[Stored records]
[Start of Attachment]

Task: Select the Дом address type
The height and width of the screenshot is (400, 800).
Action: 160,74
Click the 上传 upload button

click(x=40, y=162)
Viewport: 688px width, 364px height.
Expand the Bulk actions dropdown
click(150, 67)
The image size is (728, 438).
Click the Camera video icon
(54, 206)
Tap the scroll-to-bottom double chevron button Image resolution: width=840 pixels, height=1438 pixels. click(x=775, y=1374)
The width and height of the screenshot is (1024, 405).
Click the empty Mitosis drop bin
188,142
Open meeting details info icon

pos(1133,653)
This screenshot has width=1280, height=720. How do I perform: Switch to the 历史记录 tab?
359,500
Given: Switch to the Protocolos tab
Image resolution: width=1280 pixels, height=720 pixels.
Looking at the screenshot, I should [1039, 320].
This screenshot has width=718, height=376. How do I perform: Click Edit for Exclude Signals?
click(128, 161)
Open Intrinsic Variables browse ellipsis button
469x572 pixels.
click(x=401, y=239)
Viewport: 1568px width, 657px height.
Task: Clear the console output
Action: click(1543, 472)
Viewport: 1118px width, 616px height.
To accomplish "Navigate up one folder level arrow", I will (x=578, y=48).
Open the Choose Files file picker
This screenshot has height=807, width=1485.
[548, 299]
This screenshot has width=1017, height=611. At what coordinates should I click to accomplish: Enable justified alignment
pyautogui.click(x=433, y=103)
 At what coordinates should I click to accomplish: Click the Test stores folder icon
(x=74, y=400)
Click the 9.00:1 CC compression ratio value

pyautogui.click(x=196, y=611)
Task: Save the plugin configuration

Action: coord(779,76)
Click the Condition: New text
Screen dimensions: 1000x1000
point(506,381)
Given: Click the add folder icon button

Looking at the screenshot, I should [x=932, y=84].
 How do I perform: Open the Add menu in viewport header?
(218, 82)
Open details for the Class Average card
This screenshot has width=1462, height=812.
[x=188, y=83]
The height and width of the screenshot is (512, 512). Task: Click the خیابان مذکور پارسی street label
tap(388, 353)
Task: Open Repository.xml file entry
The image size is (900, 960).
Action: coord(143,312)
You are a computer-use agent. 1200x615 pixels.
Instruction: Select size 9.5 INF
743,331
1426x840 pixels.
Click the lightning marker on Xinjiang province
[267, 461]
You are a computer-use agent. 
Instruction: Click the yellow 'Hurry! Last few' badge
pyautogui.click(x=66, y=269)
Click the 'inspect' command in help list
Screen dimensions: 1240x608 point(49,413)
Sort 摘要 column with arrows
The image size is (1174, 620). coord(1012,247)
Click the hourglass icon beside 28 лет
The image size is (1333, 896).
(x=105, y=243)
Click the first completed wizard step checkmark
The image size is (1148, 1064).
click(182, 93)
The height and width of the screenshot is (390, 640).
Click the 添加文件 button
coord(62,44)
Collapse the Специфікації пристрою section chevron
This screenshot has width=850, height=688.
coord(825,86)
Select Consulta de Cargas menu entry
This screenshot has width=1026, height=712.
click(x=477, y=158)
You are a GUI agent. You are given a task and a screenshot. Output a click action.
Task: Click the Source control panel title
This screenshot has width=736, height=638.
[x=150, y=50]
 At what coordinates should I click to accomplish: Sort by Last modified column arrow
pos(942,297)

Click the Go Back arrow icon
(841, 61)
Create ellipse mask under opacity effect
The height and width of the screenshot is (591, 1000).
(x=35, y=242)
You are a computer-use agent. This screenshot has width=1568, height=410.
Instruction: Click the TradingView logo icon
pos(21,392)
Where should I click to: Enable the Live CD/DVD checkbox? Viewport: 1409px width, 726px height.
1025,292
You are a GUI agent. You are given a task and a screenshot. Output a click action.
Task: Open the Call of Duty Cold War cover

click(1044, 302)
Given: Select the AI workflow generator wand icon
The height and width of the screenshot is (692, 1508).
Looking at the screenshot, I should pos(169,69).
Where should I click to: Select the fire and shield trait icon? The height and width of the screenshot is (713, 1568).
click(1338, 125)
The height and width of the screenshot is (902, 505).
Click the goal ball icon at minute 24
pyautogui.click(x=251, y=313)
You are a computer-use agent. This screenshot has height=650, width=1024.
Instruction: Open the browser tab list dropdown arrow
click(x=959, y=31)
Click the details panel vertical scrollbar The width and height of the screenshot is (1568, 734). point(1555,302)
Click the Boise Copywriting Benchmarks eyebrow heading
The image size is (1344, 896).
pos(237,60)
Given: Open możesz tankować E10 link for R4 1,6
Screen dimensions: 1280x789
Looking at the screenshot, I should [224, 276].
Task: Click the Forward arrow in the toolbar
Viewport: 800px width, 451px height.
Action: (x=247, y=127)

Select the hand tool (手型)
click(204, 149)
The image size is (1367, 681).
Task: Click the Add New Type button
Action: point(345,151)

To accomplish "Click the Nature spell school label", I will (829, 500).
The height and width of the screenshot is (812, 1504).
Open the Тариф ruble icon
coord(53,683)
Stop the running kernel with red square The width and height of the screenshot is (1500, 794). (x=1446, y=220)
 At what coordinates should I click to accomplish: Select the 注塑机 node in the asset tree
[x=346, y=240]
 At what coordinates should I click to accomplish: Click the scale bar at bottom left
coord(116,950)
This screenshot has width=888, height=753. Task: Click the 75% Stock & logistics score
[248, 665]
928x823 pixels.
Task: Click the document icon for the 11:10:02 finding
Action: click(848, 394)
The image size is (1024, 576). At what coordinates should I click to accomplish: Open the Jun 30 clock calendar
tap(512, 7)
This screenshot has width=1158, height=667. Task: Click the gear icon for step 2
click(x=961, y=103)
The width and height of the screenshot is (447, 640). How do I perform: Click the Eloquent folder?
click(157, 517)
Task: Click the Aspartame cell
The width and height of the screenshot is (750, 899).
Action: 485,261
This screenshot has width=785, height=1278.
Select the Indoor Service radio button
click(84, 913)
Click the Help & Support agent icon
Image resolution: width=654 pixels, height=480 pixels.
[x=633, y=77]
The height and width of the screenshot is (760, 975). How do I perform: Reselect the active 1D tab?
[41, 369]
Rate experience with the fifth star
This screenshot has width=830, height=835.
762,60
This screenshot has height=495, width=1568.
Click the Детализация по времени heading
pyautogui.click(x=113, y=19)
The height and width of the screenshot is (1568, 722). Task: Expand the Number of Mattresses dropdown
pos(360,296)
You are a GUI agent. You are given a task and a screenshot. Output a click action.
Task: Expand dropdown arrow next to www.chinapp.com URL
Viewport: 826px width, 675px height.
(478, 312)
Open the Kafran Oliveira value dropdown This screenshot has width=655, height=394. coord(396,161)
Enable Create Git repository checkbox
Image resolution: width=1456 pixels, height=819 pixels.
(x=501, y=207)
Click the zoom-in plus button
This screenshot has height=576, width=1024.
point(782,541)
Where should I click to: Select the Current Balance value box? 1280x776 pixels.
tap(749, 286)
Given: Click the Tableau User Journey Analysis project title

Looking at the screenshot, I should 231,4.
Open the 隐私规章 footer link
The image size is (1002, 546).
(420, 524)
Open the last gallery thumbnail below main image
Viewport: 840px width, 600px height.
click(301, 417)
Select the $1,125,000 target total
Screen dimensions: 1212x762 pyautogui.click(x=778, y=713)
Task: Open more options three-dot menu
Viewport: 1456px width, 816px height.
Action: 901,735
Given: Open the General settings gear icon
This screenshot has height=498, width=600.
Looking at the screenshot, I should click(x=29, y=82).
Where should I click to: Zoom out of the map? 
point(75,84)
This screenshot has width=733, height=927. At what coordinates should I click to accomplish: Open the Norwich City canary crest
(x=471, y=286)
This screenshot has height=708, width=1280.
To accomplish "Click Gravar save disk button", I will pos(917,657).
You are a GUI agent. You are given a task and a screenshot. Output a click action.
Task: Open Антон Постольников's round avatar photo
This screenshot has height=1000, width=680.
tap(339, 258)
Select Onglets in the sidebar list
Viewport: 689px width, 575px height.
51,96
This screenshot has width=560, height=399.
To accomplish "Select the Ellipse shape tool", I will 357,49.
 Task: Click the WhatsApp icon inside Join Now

[End of Attachment]

▸ **YOUR TASK**: Find and copy each line above holding "will".

▸ **TASK RESPONSE**:
To accomplish "Navigate up one folder level arrow", I will (x=578, y=48).
To accomplish "Click the Nature spell school label", I will (829, 500).
To accomplish "Click Gravar save disk button", I will pos(917,657).
To accomplish "Select the Ellipse shape tool", I will 357,49.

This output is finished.